Somewhat self-effacing and occasionally winsome Katherine Heigl--clearly cast in hopes of luring some “Grey’s Anatomy” fans away from their reruns--is our protagonist, Jane. Jane’s a young New Yorker seemingly determined to live the “always a bridesmaid never a bride” motto. Jane has the singular distinction of having served as a bridesmaid on no less than 27 occasions. Rather than view this as an excuse for suicide or cat hoarding, marriage-mad Jane proudly catalogues her hideous frocks in an overstuffed closet, subscribes to countless bride magazines and spends her days reading nothing but wedding announcements in the newspaper. All of this is designed to make her appear as some sort of quirky romantic, but makes her seem more like a total crazy woman.

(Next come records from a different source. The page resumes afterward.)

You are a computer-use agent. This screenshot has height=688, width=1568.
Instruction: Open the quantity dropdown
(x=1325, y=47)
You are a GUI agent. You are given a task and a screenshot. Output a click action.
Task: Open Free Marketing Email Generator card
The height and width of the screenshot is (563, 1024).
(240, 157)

One day, while doing double duty on two weddings at once, Jane bumps into scruffy hunk Kevin (James Marsden, Enchanted). Kevin’s a rude cynic. Jane’s a cheerful romantic. Wait. They’re opposites? And they’re attracted? Why hasn’t someone tried to milk this dynamic before?
By sheer screenwriting coincidence, Kevin happens to be a newspaper reporter whose unhappy job it is to write wedding announcements--the very same wedding announcements that Jane cuts out and pastes in her scrapbook! Sensing a great feature story in this perennial bridesmaid, Kevin suggests writing an article about Jane to his editor. Instead of simply asking Jane for an interview, however, Kevin steals her day planner, insults her regularly and spends several months trying to hit on her. Why? Well, because romantic comedies require the male lead to lie to the female lead so they can break up 15 minutes before the final credits.

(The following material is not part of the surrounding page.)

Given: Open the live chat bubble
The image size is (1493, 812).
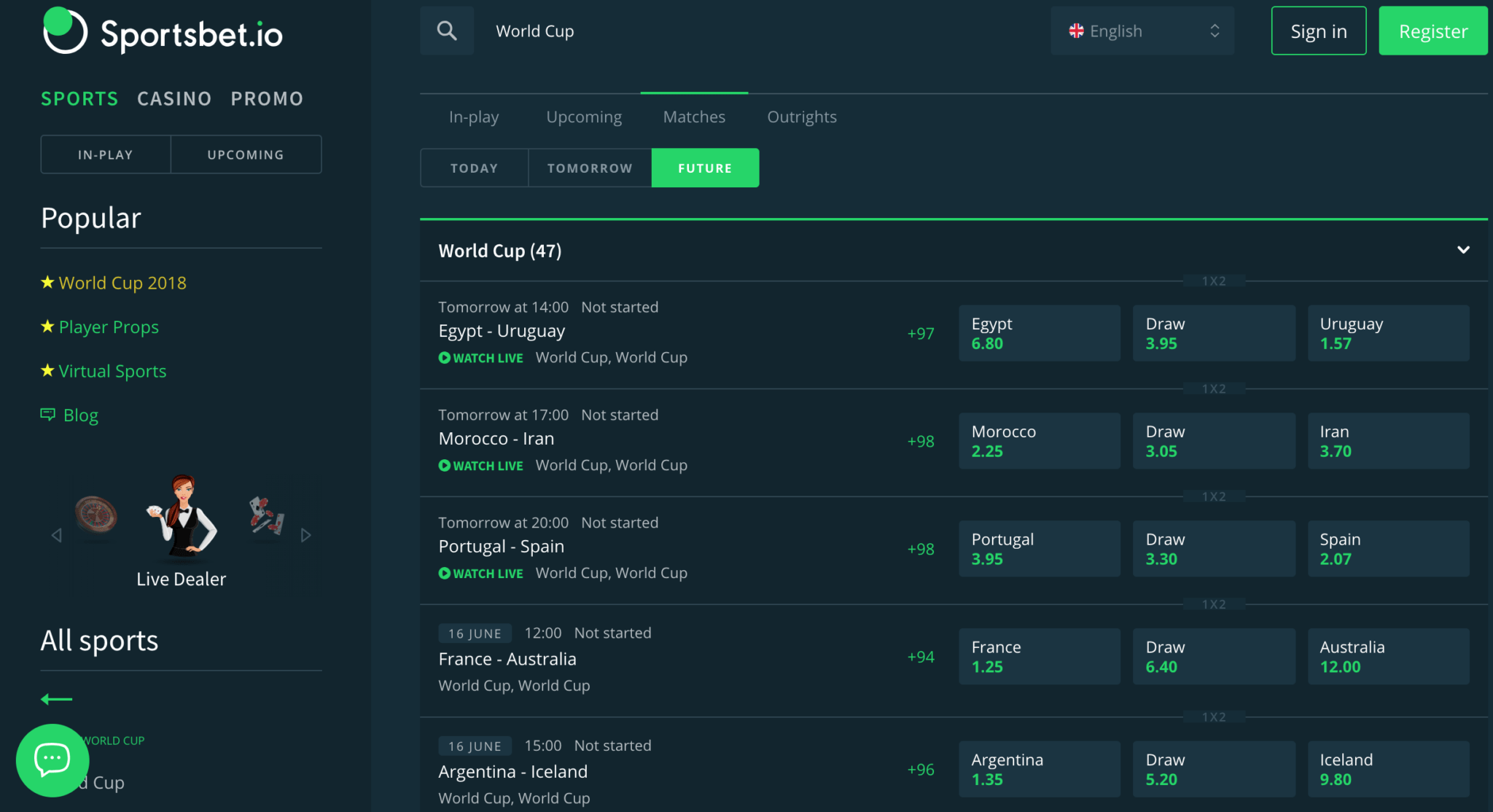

Before she can get around to her break-up-to-make-up relationship with Kevin, though, Jane’s got to sort out her other cliché relationship with George (Ed Burns, the poor man’s Alec Baldwin). George is Jane’s studly, nature-loving boss upon whom she has harbored an unrequited, multiyear crush. Naturally, she can’t tell him she likes him, so she’s forced to regularly confess her feelings to her sassy best friend (played here by Judy Greer of “Arrested Development” fame).
At some point, Jane’s irresponsible younger sister Tess (Malin Akerman, not-so-hot off The Heartbreak Kid) shows up. Tess meets and instantly falls in love with George. A few quick montages later, Tess and George are engaged, forcing spineless Jane to act as bridesmaid while her sister marries the man Jane secretly loves.
As you can probably guess, 27 Dresses holds on to traditional romcom clichés with an iron death grip, refusing to let even the most shopworn among them go free. Opposites attract? Check. Slutty best friend? Yup. Characters bonding while drunkenly singing along to a golden oldie? Got it. Scene in which Boy and Girl reunite for climactic apology at big public spectacle so they can kiss while a crowd of random strangers claps and cheers? Oh, yeah.
Given the subject matter at hand, can you really blame filmmakers for sticking to the “Something old, something new, something borrowed, something blue” mantra? 27 Dresses was old, plenty of it was borrowed and it certainly blew. Hey, three outta four ain’t bad.